LeeCox over 3 years ago
She’s known you for six years, Calvin. Of course she’s on to you!
in.amongst over 3 years ago
Really curious to know at what point in motherhood does a mom’s internal circuitry get rewired to just say “No” to their offspring.
Robin Harwood over 3 years ago
Worth a try.
Chad "Dimples" Applewhite (Im Back!) over 3 years ago
I Use this trick on my mother all the time
Bilan over 3 years ago
The answer to all of the questions should be ‘If you get A’s on your report card’. Great way of saying No without being the bad guy.
Kind&Kinder over 3 years ago
This is when we found out Calvin has a doctorate in clinical deviousness.
rklynch over 3 years ago
Moms always know what to listen to and what to tune out…
Baarorso over 3 years ago
At that age, i think you have a bigger list of the things you can’t do as opposed to the things you can do.;D
STEPUP over 3 years ago
Yeah, he’s still in the prototype stage.
Imagine over 3 years ago
Well, at least I can have a cookie. Be right back.
BigDaveGlass over 3 years ago
She’s not daft you know…..
The Reader Premium Member over 3 years ago
What about if he rode his bike off the roof into a burning mattress while eating a cookie?
bookworm0812 over 3 years ago
Nice try though, kid.
amanbe3 over 3 years ago
Doesn’t bother me that it’s a repeat. I love the little guy.
jagedlo over 3 years ago
Well, she’s had plenty of practice, Calvin…
Redd Panda over 3 years ago
Go for the Banana. Always play the sure thing.
KEA over 3 years ago
pretty good bargaining tactic actually
vaughnrl2003 Premium Member over 3 years ago
Mom’s been there and done that. Next time tell her what you thought of but didn’t do and then ask for a cookie. Make it look like a reward instead of a bribe.
tripwire45 over 3 years ago
I did once melt crayons on my bedsheets by focusing the sun’s rays on them with a magnifying lens.
mountainclimber over 3 years ago
Surprisingly poor artwork in this strip. Atypical.

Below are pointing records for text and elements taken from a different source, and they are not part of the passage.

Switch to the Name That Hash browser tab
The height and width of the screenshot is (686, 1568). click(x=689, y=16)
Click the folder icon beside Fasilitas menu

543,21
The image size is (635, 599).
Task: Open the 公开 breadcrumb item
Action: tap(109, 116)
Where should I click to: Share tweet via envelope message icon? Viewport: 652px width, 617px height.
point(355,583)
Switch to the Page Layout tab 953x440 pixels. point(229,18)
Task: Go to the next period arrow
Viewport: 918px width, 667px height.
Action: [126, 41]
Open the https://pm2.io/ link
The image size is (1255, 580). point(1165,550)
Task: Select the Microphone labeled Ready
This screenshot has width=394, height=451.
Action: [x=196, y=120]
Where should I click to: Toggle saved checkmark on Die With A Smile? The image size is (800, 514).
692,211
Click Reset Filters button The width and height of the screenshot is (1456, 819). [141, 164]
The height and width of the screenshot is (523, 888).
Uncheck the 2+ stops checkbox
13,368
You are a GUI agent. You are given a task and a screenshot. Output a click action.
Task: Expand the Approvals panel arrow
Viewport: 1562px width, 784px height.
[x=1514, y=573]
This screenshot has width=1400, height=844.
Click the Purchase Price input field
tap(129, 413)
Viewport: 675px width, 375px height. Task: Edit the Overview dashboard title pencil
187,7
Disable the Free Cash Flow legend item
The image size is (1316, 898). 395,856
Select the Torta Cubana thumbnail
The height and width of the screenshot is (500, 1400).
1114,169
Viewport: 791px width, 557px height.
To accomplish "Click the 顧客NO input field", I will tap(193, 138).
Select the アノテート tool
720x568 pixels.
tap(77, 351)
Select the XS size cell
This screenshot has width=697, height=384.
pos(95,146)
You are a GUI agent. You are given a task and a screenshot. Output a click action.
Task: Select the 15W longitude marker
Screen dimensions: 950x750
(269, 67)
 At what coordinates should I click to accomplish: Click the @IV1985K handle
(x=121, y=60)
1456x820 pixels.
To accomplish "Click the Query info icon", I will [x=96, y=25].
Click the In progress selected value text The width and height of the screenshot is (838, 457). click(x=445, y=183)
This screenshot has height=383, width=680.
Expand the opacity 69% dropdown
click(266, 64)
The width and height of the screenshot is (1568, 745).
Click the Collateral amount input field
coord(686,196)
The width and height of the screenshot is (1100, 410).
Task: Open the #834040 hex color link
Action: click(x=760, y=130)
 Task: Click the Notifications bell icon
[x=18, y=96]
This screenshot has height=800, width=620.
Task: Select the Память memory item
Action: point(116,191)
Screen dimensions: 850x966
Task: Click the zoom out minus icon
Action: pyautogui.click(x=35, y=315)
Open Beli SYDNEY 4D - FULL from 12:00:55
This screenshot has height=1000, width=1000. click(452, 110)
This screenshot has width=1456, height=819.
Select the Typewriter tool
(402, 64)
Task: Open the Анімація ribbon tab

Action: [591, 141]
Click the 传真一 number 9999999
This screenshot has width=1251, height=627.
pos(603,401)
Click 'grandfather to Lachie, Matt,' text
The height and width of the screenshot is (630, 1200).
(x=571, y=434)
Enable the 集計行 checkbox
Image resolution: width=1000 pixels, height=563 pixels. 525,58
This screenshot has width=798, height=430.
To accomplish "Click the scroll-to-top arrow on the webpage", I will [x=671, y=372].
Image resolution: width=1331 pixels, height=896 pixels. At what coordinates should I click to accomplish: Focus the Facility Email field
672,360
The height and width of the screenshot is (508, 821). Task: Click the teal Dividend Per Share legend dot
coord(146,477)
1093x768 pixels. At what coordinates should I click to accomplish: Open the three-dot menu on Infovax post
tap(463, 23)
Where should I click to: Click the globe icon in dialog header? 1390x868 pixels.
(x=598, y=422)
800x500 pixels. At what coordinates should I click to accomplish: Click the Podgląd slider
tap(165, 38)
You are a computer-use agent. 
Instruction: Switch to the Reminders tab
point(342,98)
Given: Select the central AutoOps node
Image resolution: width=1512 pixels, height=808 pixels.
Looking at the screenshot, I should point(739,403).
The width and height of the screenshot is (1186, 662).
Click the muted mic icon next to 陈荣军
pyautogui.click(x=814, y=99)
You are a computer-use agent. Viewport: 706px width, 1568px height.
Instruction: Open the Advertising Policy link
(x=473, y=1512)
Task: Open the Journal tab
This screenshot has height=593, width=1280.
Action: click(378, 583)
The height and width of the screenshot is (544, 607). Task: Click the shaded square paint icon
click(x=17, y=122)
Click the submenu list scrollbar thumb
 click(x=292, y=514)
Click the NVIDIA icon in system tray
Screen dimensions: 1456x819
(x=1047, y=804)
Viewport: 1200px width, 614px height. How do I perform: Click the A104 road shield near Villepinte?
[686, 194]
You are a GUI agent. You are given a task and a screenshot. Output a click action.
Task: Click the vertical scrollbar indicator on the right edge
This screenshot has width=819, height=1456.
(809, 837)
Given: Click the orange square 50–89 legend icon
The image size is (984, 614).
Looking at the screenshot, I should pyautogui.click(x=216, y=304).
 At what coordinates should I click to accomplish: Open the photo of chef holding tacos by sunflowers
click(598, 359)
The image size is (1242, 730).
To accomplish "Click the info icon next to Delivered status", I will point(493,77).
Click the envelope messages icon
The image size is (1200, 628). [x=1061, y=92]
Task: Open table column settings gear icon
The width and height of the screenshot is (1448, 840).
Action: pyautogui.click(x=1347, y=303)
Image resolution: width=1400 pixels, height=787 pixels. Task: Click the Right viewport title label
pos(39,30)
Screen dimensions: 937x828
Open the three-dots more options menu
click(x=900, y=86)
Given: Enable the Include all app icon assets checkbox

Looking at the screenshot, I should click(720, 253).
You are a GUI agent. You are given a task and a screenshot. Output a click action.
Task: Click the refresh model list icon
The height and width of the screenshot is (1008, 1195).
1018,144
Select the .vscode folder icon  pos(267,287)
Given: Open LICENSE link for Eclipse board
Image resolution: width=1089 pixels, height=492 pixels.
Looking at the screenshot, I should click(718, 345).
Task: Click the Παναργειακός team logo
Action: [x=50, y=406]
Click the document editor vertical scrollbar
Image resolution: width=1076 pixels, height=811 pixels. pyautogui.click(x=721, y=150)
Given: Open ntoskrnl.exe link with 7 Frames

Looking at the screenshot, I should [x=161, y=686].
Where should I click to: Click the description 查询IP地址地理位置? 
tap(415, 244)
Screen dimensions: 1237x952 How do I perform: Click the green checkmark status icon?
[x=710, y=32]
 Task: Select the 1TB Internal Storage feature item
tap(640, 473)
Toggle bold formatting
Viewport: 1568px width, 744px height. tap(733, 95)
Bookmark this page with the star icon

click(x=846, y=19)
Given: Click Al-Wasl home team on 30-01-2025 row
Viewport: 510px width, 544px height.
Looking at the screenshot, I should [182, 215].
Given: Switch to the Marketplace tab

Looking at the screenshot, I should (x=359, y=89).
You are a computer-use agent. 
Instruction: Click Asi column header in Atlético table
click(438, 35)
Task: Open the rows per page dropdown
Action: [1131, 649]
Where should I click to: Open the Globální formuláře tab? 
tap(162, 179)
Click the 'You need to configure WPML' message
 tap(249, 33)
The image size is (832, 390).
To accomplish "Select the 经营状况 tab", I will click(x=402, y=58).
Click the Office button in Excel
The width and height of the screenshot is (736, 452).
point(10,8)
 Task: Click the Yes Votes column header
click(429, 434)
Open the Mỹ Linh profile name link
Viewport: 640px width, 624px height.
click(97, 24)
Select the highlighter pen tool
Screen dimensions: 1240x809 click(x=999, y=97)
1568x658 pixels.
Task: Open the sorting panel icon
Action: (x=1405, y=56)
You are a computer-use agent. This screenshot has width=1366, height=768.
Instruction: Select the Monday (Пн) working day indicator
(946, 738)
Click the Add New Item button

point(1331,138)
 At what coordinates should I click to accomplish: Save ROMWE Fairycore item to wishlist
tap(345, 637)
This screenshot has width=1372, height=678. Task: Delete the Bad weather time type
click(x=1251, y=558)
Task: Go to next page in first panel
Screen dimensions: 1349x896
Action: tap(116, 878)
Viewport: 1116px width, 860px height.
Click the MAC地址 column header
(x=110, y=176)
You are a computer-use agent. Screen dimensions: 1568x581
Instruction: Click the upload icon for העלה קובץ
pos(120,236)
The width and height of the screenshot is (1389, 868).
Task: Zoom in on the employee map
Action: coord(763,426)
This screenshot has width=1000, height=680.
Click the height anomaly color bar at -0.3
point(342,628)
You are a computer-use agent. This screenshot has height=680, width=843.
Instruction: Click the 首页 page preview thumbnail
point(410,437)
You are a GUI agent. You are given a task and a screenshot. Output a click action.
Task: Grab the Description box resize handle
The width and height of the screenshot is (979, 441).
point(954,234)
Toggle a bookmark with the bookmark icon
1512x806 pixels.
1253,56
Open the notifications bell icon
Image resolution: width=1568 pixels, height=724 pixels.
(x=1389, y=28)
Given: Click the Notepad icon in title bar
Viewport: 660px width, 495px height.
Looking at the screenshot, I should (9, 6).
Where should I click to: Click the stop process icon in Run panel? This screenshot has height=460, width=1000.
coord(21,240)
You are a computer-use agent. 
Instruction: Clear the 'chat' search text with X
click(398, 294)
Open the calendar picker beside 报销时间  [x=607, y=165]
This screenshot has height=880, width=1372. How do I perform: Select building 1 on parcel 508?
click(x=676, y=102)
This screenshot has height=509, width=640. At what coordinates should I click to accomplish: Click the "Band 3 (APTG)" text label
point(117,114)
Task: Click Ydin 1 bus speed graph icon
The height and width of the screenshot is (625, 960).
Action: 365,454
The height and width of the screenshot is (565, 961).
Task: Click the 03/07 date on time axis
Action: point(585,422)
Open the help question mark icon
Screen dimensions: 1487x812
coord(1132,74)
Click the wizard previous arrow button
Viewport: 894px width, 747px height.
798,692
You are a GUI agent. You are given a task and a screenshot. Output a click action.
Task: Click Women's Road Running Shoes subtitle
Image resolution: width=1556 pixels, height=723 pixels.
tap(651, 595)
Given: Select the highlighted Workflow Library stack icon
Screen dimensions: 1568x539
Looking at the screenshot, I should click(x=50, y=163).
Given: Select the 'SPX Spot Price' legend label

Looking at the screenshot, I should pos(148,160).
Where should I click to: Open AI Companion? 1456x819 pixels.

A Hip loving Canadian... over 3 years ago
He sure has a big mouth for a little tyke.
dwdl21 over 3 years ago
I like the older art work…lol
verticallychallenged Premium Member over 3 years ago
Happy Teacher Appreciation Day to Miss Wormwood, and all the IRL teachers of “Calvins” and “Nancys,” especially this year!!!!!!!!!!!! This thank-you includes parents who have been teaching remotely during this pandemic: a bouquet of roses and a bottle of your favorite adult “plant-based” beverage from me: I couldn’t have made it through the last three months of my teaching career without you last Spring.
Indianapolis Smith over 3 years ago
He was just being polite. He’s already eaten the cookie.
Otis Rufus Driftwood over 3 years ago
So much for establishing a baseline.
kab2rb over 3 years ago
Well Calvin you need better ask question that requires a yes.
DanWolfie over 3 years ago
One of my favorites from 1985! Simple, but effective!
tremaine53 over 3 years ago
Go ahead and ride your tricycle on the roof. You toboggan off cliffs into canyons and manage to survive THAT…
Fuw. over 3 years ago
I suggest you to not set your bed on fire XD
evanmarhews over 3 years ago
how to win at negotiations
dlklabunde over 3 years ago
An early one. Calvin looks more “Simpsons” than “Calvin”
Troglodyte over 3 years ago
And she actually listens!
Ka`ōnōhi`ula`okahōkūmiomio`ehiku Premium Member over 3 years ago
Calvin before evolving into the Calvin we know and love.
hagarthehorrible over 3 years ago
Mom is well aware of this trick fella!
Kymberleigh over 3 years ago
The same concept at work in a later Sunday strip:
https://www.gocomics.com/calvinandhobbes/1986/03/09
nsr60 over 3 years ago
I rode a bicycle on the roof of my building once (four stories). I was much older than Calvin then, and it feels a lot less like bragging now.
Lightpainter over 3 years ago
Calvin would have been pretty surprised if Mom said yes to option one or two. She should have said yes just to see the look on his face!Mom’s conditions for “yes”:
The fire must be created by rubbing two sticks together. No matches.
The roof must be on the tallest building in the country.
WCraft Premium Member over 3 years ago
I know how he feels. My parents made me wear safety goggles when I was Calvin’s age whenever I played with a chainsaw.